The thing is, I love everything about being my daughter's mom. I love her. I love caring for her. It is joy in its purest form. It feels selfless and right. Well, mostly – almost 100 percent - selfless. Here's the thing. I've discovered a side effect of all this motherhood stuff that has surprised me. It seems natural and it makes sense, I just didn't see it coming. Here it is: with being a mother, I get to be me a little more. I can just hear you, “What, pray tell, do you mean?” See, I have a dirty little secret. Though I'm an introvert - no secret there - I'm a mite bit more emotional than many people take me for. Than I usually allow myself to be, to show.

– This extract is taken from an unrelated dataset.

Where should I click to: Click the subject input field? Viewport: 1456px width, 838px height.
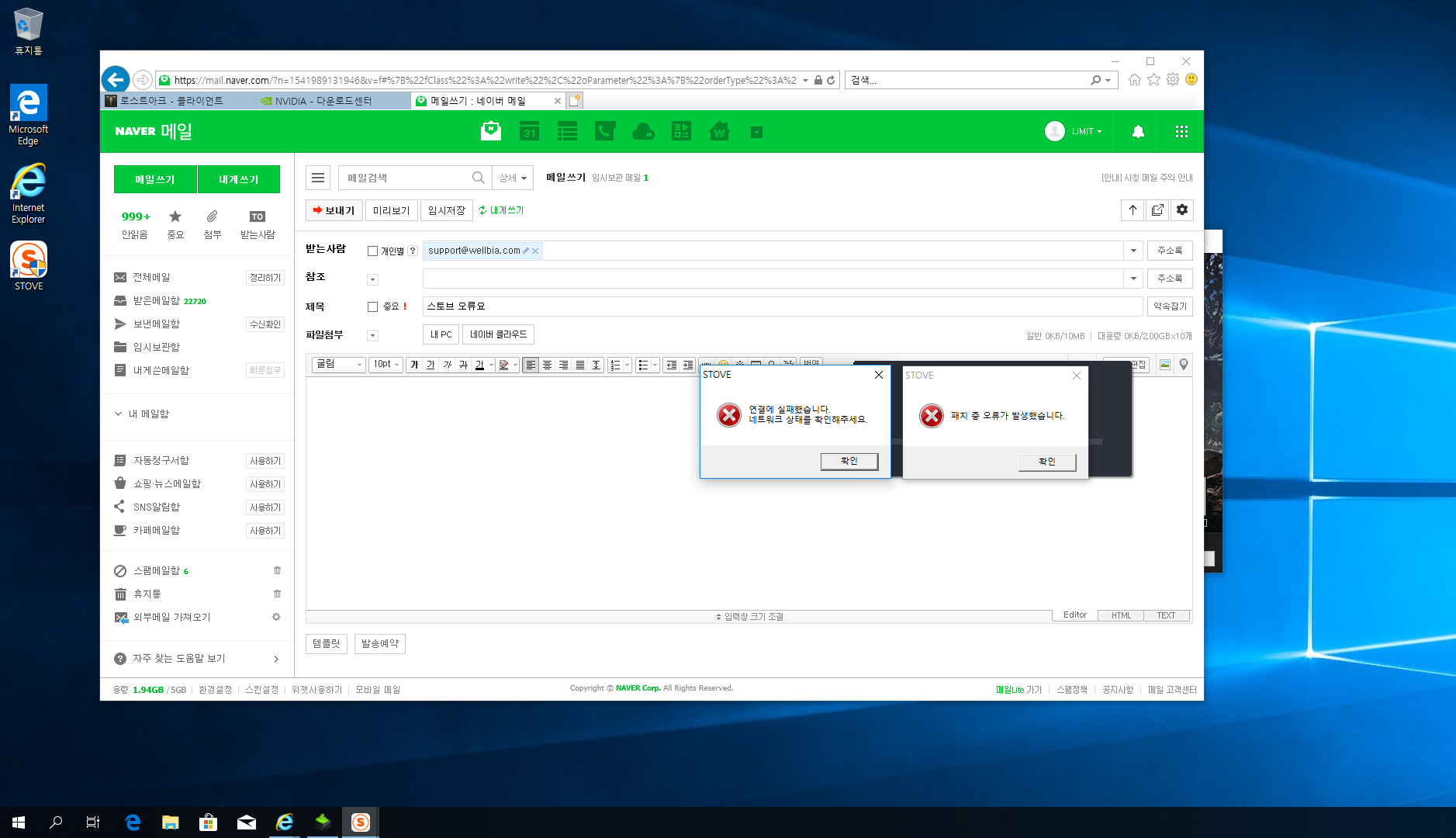click(x=782, y=306)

I actually do cry at sappy movies. Some of them anyways. Did so even pre-baby. I don't think my husband even knows this about me. I feel like a traitor. Stupid Meg and Tom and his little kid on top of the Empire State Building. Stupid rip off of Cary and Deborah. Stupid impossibility of it all. Stupid....sniff. Dammit, something's in my eye again...

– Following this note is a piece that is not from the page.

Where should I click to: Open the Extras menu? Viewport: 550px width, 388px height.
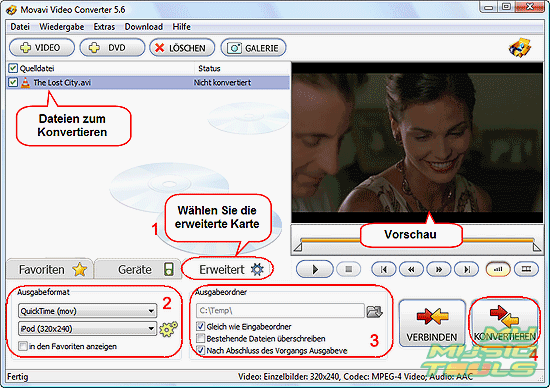tap(104, 27)
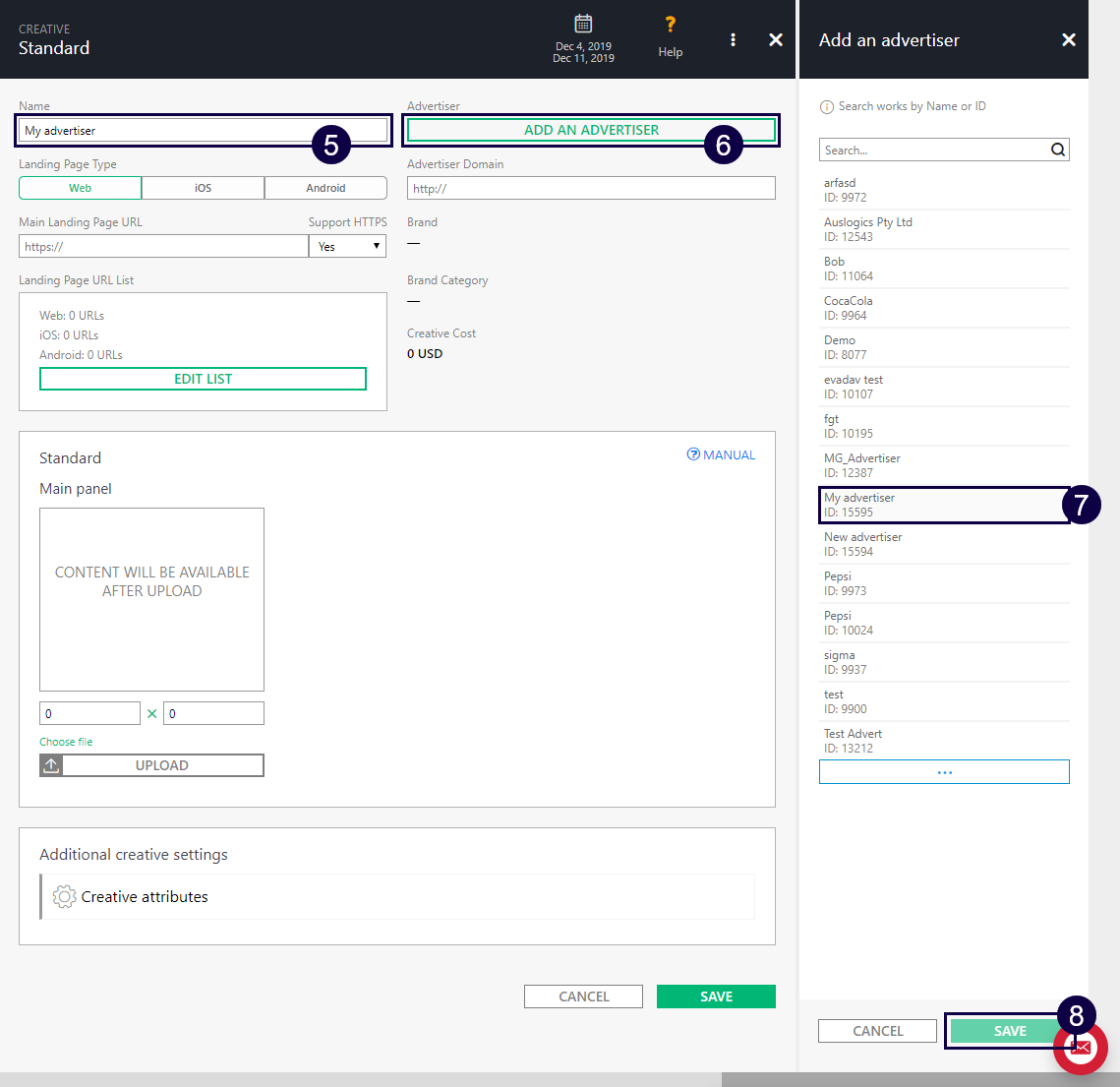
Task: Select the Web landing page type
Action: pyautogui.click(x=81, y=188)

So there it is. That's me. I cry at stupid movies. And now that I am a mother, I feel like I have an excuse for being so emotional. You know, the whole everything-changes-when-you're-a-mom thing. Somehow, somewhere in the transition to motherhood I have given myself permission to relax my guard a little. To show my feelings a little more. To block out the judgements I am sure are emanating from those around me. It's incredibly liberating, though not always pretty.

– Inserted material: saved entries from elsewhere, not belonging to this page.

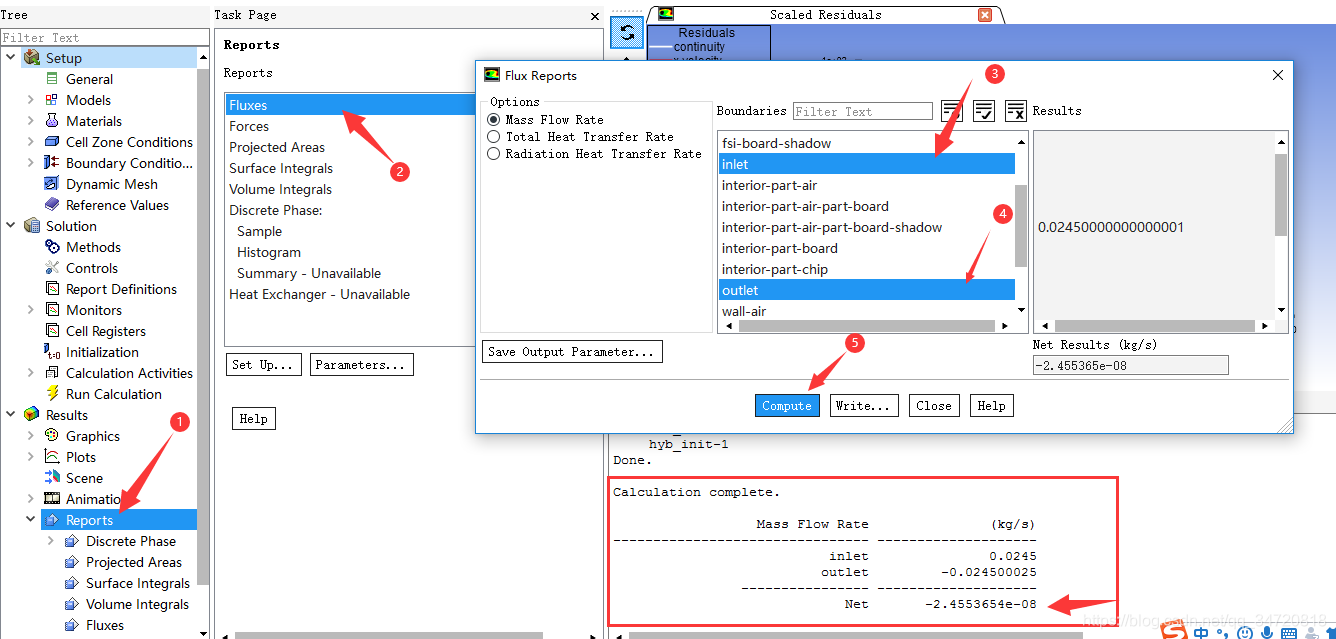
Task: Click the Results pane vertical scrollbar
Action: pos(1281,196)
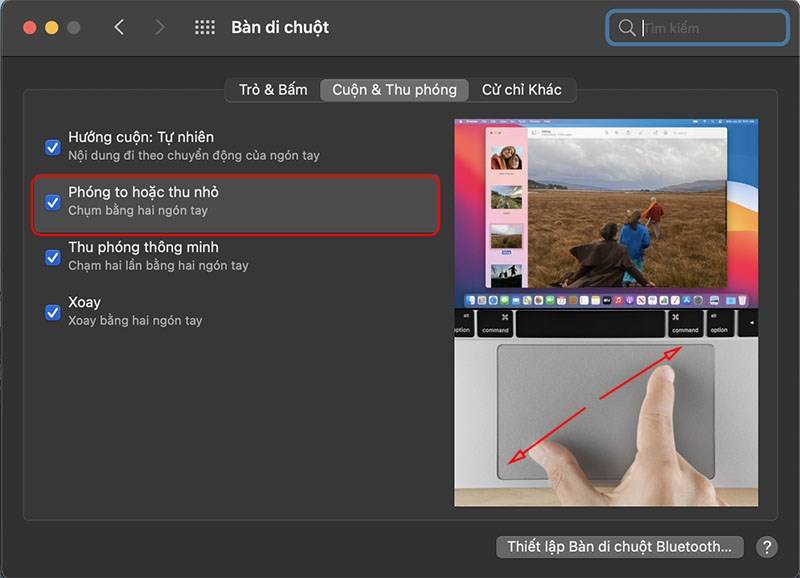This screenshot has width=800, height=578.
Task: Open the Cử chỉ Khác tab
Action: click(521, 90)
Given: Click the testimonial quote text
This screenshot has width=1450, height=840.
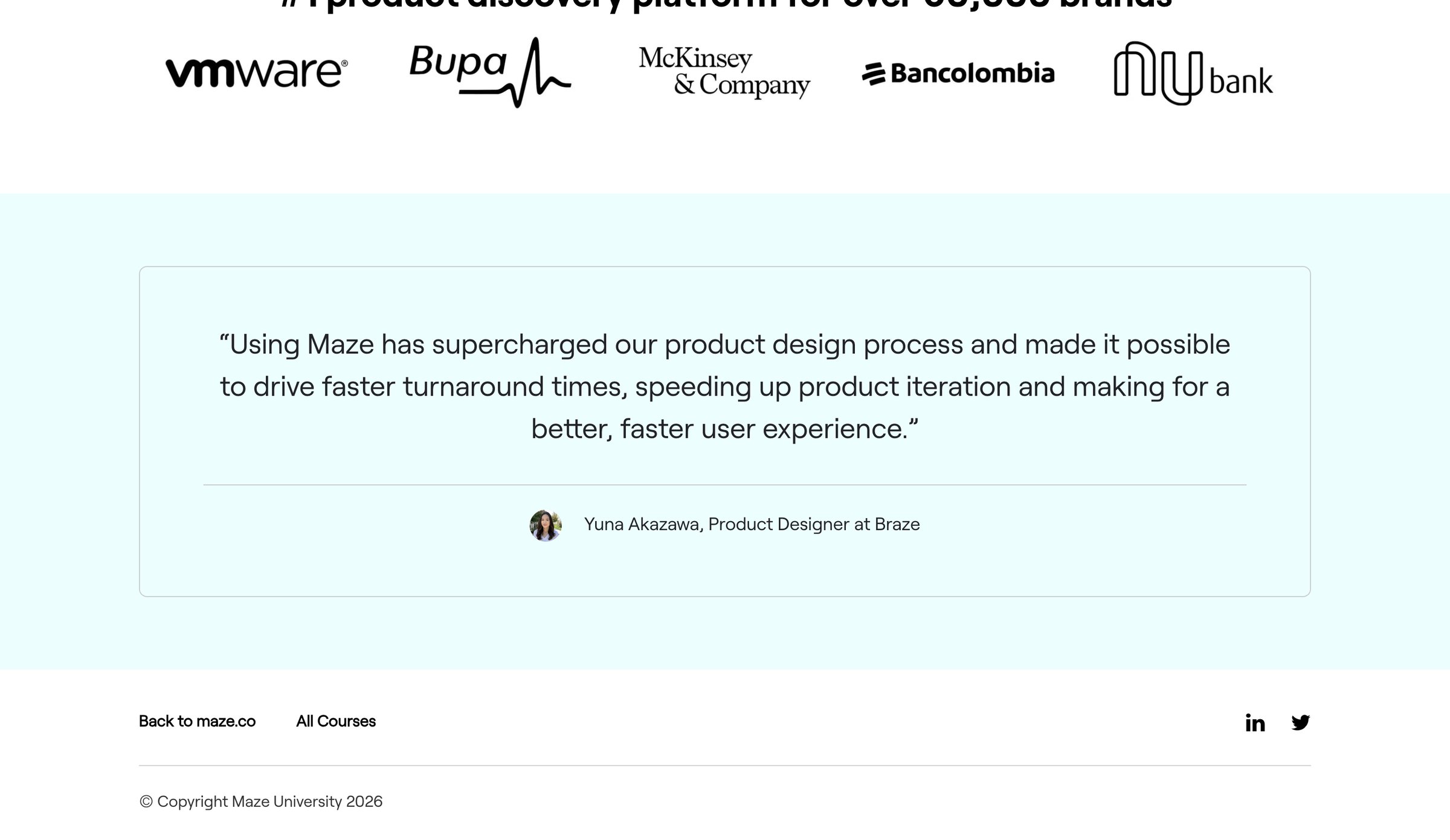Looking at the screenshot, I should pyautogui.click(x=725, y=386).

Point in case. As I was walking the dog the other day I saw, down the street a ways, a maple tree with its leaves bursting with the richest naturally occuring orange I think I've ever seen. That colour, combined with the way the sun was hitting the leaves at that time of day, on that day, can only be described as perfect. It was pure and true beauty. From the moment I spotted the tree a dopey grin spread across my face – and I just left it there. When I reached the tree I even stopped for a good fifteen seconds to watch the light hitting the leaves. I wouldn't have done this a year ago. I would have seen the leaves, allowed a small smile, and continued on my way. But now, see, I have (given myself) permission to just be how I want to be a little more. I'm allowed to be more happy, more teary, more loopy, more everything, really. All because I'm a mom.

So I must thank my wee daughter. I get to be me a little more and can just blame it on her and my newfound motherhood. What a fantastic excuse.

Oh, and dear readers, if we're watching a sappy movie together, do the decent thing and hand me a kleenex before I have to ask. I'm still getting used to all this showing emotion stuff.

Comments

Jacquie said…
I wanted to thank you for writing this. You're totally right and I can totally relate. I love this post.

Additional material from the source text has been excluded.